A IMPORTÂNCIA DO PLANO DIRETOR PARA O CUMPRIMENTO DA FUNÇÃO SOCIAL DA PROPRIEDADE URBANA[1]


Jannya Cássia de Sousa Lima

Raquel Guimarães Fiquene Branco[2]

Viviane Gomes de Brito[3]


Sumário: 1 Introdução; 2 Histórico do Direito de Propriedade; 3 Função do Plano Diretor; 4 Função Social da Propriedade Urbana; 5 Considerações Finais; Referências.

 

RESUMO

O presente trabalho tem por objetivo a discussão da função social da propriedade urbana, buscando um retrospecto histórico da ideia de propriedade, bem como de um conceito sobre sua função social. Neste contexto, faz-se também uma análise do plano diretor enquanto instrumento de implantação da política urbana nacional.

PALAVRAS-CHAVE: Função Social da Propriedade. Propriedade Urbana. Plano Diretor


1      INTRODUÇÃO

A propriedade privada constitui uma realidade desde que o homem começou a se organizar através do trabalho, figurando esta como uma espécie de recompensa pelo trabalho humano. Tal noção de propriedade privada passou por várias fases, tendo sido tida como um direito absoluto, intocável e incontestável, direito este, passado de pai para filho.

De acordo com a Constituição Federal de 1988, a propriedade consiste num direito, objetivando o cumprimento de uma função social. A locução função social da propriedade foi mencionada quatro vezes pelo legislador constituinte: arts. 5º, XXIII, 170, III, 182, § 2º, e 186, caput. Portanto, ao referir-se à função social da propriedade, o constituinte coloca a propriedade não mais como um simples direito individual, específica do direito privado, e sim como uma garantidora de existência digna, conforme os preceitos da justiça social (BULOS, 2009).

Conforme Duguit (1975 apud GONÇALVES, 2012), a propriedade deixou de ser o direito subjetivo do indivíduo, implicando assim para todo detentor de uma riqueza, a obrigação de empregá-la para o crescimento da riqueza social e para a interdependência social. Desta forma, a propriedade não seria um direito intangível e sagrado, e sim em constante mudança, devendo adequar-se nas necessidades sociais às quais deve responder.

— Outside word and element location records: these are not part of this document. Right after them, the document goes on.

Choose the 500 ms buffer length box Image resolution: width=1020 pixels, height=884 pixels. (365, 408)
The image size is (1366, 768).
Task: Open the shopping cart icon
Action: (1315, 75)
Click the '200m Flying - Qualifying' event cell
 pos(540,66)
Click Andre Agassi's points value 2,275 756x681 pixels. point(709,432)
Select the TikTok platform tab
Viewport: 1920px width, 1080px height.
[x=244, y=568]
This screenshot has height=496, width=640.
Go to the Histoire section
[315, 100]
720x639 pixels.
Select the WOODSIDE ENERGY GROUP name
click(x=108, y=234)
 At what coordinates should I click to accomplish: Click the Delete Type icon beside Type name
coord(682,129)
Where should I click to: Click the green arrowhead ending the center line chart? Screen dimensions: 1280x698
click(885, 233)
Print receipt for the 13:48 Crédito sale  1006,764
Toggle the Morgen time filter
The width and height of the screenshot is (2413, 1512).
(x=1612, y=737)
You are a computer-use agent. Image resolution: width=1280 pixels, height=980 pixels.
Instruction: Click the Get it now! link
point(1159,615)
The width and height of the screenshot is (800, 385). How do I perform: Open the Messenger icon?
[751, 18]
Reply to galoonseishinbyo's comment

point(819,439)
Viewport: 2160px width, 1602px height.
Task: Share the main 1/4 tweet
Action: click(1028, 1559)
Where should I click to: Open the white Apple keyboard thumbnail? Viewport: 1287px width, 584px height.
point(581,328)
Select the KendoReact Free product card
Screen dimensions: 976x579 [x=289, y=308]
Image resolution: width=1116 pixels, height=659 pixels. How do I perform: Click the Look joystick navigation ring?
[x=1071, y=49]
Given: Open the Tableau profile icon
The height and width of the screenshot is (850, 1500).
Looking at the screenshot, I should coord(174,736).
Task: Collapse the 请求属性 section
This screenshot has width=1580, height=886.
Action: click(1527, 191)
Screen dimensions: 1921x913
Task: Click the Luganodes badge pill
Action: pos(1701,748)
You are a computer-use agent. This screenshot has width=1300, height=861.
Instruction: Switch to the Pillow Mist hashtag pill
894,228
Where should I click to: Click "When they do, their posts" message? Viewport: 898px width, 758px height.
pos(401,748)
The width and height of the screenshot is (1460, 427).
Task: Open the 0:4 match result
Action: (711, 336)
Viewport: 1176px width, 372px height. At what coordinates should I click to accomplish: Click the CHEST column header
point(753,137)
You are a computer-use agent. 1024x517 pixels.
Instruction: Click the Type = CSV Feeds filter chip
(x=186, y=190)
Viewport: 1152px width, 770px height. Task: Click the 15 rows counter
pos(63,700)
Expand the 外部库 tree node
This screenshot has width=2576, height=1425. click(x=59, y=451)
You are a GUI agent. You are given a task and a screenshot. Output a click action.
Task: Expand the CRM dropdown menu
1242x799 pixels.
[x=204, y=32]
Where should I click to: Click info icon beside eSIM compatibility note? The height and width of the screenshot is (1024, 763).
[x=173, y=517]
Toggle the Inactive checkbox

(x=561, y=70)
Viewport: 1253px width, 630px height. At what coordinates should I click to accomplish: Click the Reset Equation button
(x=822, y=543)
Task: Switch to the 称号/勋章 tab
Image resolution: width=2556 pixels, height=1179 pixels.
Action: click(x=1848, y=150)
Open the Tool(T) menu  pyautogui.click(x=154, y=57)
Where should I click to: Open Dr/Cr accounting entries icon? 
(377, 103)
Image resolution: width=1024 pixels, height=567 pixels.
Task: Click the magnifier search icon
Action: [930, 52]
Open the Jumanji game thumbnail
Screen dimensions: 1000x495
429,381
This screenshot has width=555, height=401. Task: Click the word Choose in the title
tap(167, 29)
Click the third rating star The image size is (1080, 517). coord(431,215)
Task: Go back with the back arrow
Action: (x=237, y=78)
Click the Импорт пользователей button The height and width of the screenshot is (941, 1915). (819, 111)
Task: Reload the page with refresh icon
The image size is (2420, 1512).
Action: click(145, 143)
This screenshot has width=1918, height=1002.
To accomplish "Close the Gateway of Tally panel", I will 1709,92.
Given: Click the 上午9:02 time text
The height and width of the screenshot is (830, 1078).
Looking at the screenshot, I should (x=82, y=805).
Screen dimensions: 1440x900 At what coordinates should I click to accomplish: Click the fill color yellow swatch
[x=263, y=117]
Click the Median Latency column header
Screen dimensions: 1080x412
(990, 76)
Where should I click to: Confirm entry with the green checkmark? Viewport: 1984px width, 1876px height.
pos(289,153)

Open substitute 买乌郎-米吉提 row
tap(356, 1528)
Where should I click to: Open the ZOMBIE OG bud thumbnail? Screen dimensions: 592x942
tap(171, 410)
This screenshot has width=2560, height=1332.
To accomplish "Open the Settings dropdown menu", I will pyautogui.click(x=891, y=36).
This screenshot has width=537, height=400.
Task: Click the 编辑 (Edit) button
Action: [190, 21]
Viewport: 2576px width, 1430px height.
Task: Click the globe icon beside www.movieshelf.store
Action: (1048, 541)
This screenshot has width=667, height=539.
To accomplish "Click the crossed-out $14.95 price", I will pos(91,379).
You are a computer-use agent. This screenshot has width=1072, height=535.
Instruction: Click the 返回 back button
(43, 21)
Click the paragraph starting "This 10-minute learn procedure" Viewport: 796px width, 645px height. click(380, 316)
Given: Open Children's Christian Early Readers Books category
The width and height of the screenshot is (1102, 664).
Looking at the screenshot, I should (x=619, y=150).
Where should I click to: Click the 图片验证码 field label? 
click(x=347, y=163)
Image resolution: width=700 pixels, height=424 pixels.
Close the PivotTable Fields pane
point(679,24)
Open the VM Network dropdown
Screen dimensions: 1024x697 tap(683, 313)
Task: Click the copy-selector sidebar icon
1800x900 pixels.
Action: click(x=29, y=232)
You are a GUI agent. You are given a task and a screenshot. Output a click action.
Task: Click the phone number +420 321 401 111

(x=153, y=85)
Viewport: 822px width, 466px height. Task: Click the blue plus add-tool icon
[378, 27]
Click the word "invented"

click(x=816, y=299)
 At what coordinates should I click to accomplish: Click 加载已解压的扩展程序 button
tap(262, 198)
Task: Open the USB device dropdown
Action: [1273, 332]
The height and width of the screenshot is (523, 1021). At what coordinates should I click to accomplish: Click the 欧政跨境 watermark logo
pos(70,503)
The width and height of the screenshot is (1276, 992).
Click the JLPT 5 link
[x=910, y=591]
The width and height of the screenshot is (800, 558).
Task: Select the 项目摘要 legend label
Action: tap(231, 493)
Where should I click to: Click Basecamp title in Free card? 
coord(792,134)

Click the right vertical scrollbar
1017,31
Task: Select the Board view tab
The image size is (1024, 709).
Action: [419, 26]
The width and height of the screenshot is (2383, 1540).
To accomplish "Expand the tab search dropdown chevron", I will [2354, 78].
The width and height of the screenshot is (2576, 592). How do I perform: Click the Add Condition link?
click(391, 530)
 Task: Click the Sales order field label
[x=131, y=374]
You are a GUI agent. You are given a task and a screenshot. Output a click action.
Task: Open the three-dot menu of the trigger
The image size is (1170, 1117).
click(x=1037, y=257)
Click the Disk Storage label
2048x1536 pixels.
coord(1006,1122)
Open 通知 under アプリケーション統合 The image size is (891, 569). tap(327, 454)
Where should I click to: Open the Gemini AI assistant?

A Constituição Federal de 1988 também disciplina a matéria relacionada à política urbana, sendo esta definida como um conjunto de providências que tem a finalidade de organizar os espaços habitáveis, ordenando as áreas em que o ser humano exerce suas funções sociais, ou seja, objetivando a melhoria das condições de vida do homem na comunidade (BULOS, 2009). 

Em seu art. 182, § 2º, o constituinte faz menção à função social da propriedade e ao plano diretor: “A propriedade urbana cumpre sua função social quando atende às exigências fundamentais de ordenação da cidade expressas no plano diretor” (BULOS, 2009).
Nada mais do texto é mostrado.